Darüber hinaus sieht der Nierenspezialist die salzarme Diät auch für all jene als ideale Maßnahme an, deren Blutdruckwerte sich im hochnormalen Bereich bewegen, also systolisch zwischen 120 und 140 mmHg bzw. diastolisch zwischen 80 und 90 mmHg. "Bei diesen Menschen lässt sich in Kombination mit anderen Lebensstiländerungen wie zum Beispiel der Gewichtsreduktion oft ein weiterer Blutdruckanstieg und die damit verbundene Notwendigkeit einer Medikamenteneinnahme umgehen oder hinauszögern", so Professor Traindl.
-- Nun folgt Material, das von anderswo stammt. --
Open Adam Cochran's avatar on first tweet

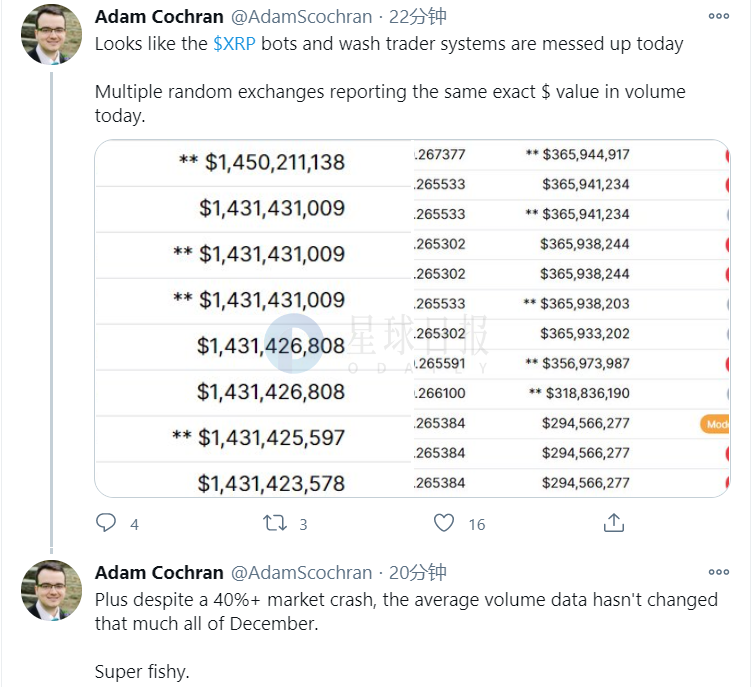tap(51, 35)
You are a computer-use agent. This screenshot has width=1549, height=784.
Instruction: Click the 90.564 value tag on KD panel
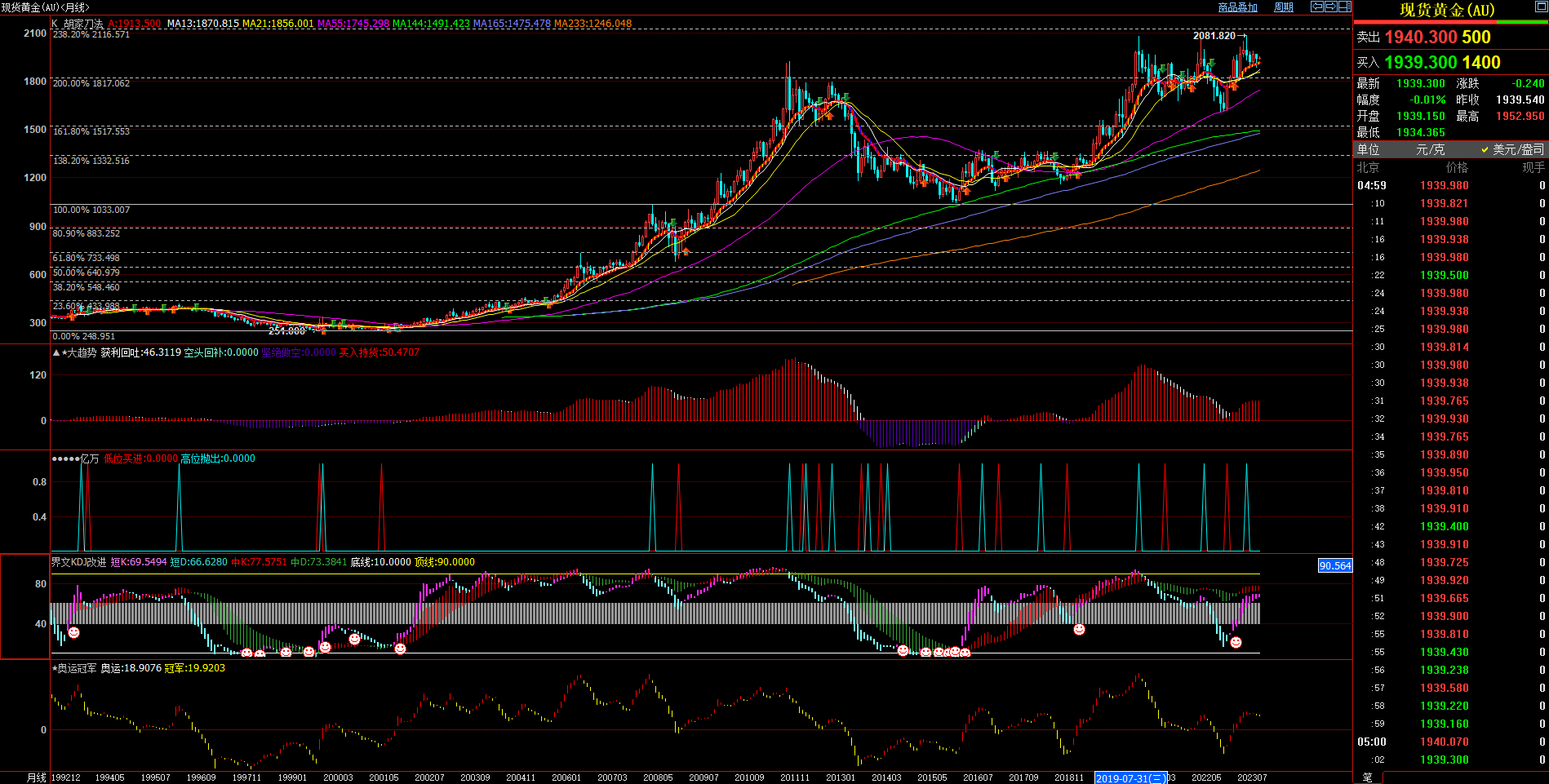tap(1335, 565)
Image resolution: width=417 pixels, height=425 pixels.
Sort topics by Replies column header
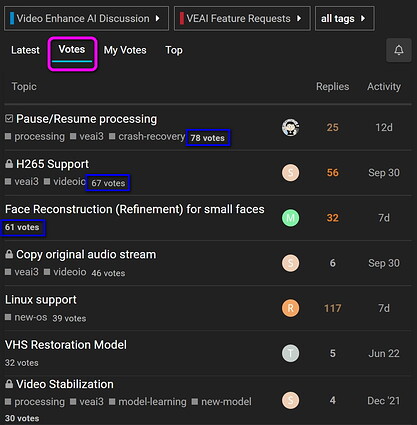[x=332, y=87]
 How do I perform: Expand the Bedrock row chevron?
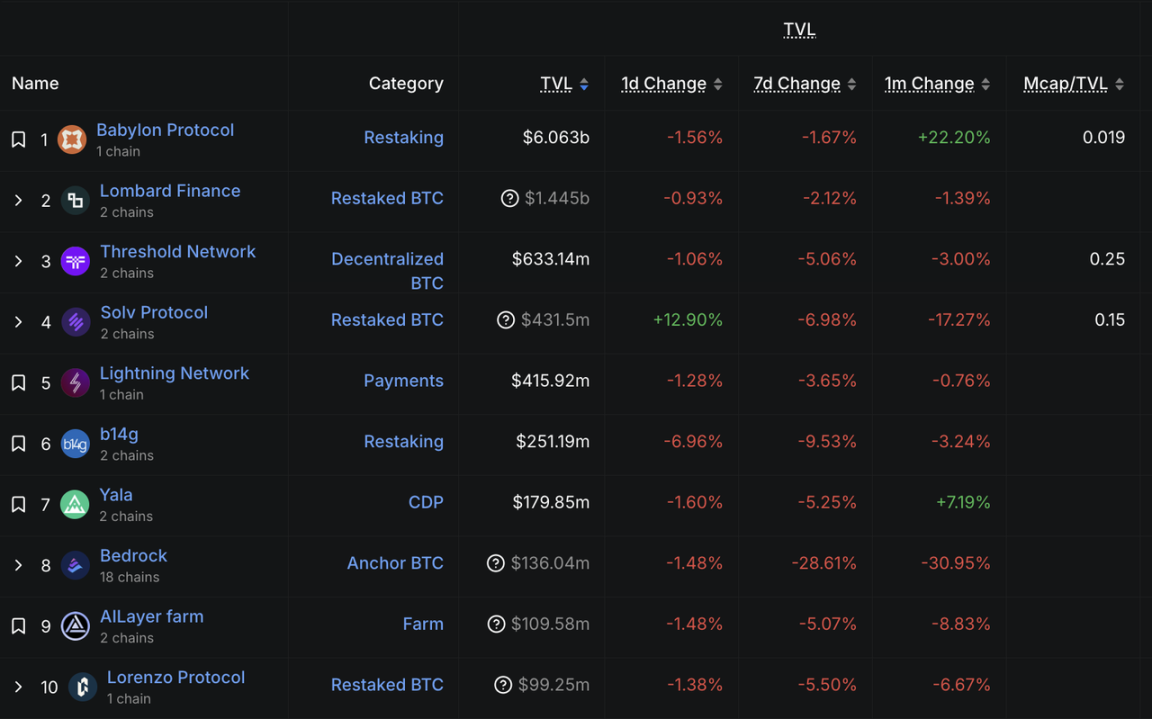(18, 565)
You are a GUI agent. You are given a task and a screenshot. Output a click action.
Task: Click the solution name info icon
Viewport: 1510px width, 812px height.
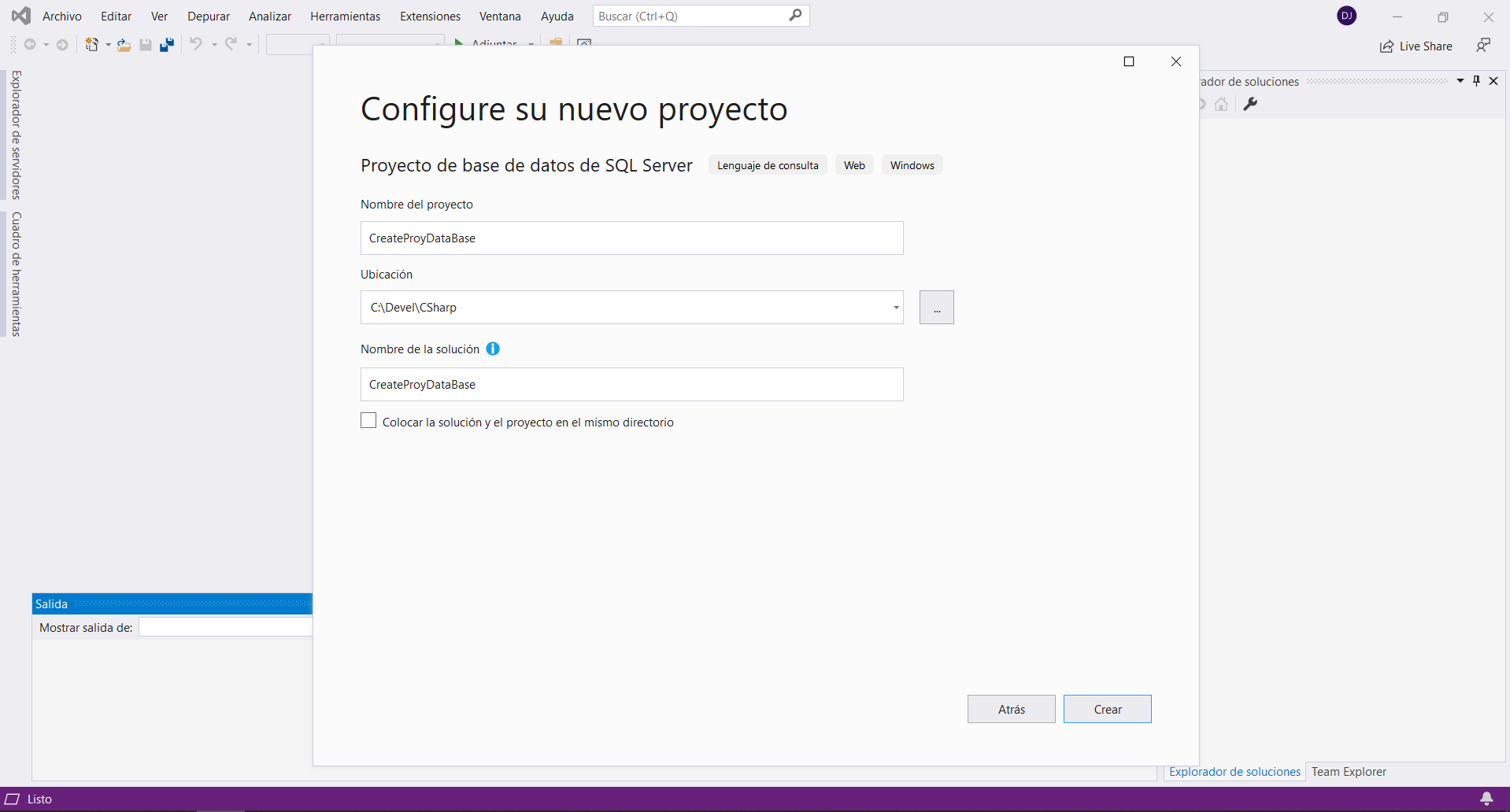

An erster Stelle steht: Gewicht reduzieren

Bei der Frage, welchen Beitrag eine salzarme Ernährung in der Blutdrucktherapie unter dem Strich leisten kann, sieht er eine Blutdrucksenkung von systolisch 5 mmHg als realistisch an. "Und da wir aus epidemiologischen Studien wissen, dass jede Zunahme des systolischen Blutdrucks um 20 mmHg das Risiko für einen Herz-Kreislauf-Zwischenfall verdoppelt, kann eine salzarme Ernährung dieses Risiko also um etwa 25% senken." Demnach sollte die salzarme Diät bei der Hypertonie-Behandlung nicht unterschätzt werden.
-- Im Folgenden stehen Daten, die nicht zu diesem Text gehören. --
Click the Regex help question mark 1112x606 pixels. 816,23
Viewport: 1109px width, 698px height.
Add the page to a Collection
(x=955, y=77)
"Allerdings müssen wir uns im Klaren sein, dass die salzarme Ernährung bei den nicht-medikamentösen Maßnahmen nicht an erster Stelle steht", so Traindl, "sondern eindeutig hinter der Gewichtsabnahme, hinter der körperlichen Aktivitätssteigerung, hinter der angepassten Kalorienaufnahme und hinter der Alkoholreduktion."

 

Studienlage nicht eindeutig 

Eine wichtige Frage bei der Diskussion um eine salzarme Ernährung ist, inwieweit solche Empfehlungen durch wissenschaftliche Untersuchungen abgesichert sind. "Bislang gibt es zwar keine Studie, die eindeutig belegt, dass eine salzarme Diät vor Schlaganfällen oder Herzinfarkten schützt", so Prof. Dr. med. Otto Traindl vom Krankenhaus Mistelbach in Österreich, "aber wahrscheinlich wird es eine solche Untersuchung auch nie geben."

 

Als Begründung nennt er die Tatsache, dass sich Lebensstil-Änderungen nicht einfach wie Tabletten verordnen lassen und deshalb entsprechende Studien schwieriger durchführbar sind. Allerdings lassen sich nach Ansicht des Nephrologen auch aus dem derzeit vorhandenen Datenmaterial sinnvolle Schlussfolgerungen ziehen. Dabei verweist er auf Studien, wonach eine vermehrte Salzaufnahme den Blutdruck erhöht und umgekehrt eine salzarme Ernährung den Blutdruck senkt.

"Zudem weiß man, dass ein niedrigerer Blutdruck mit einem niedrigeren Risiko für Schlaganfälle und Herzinfarkte einhergeht. Demzufolge senkt eine salzarme Ernährung auch das Risiko für Herz-Kreislauf-Erkrankungen", so Professor Traindl, der diese Schlussfolgerung trotz letztendlich fehlender Studien durchaus für zulässig hält.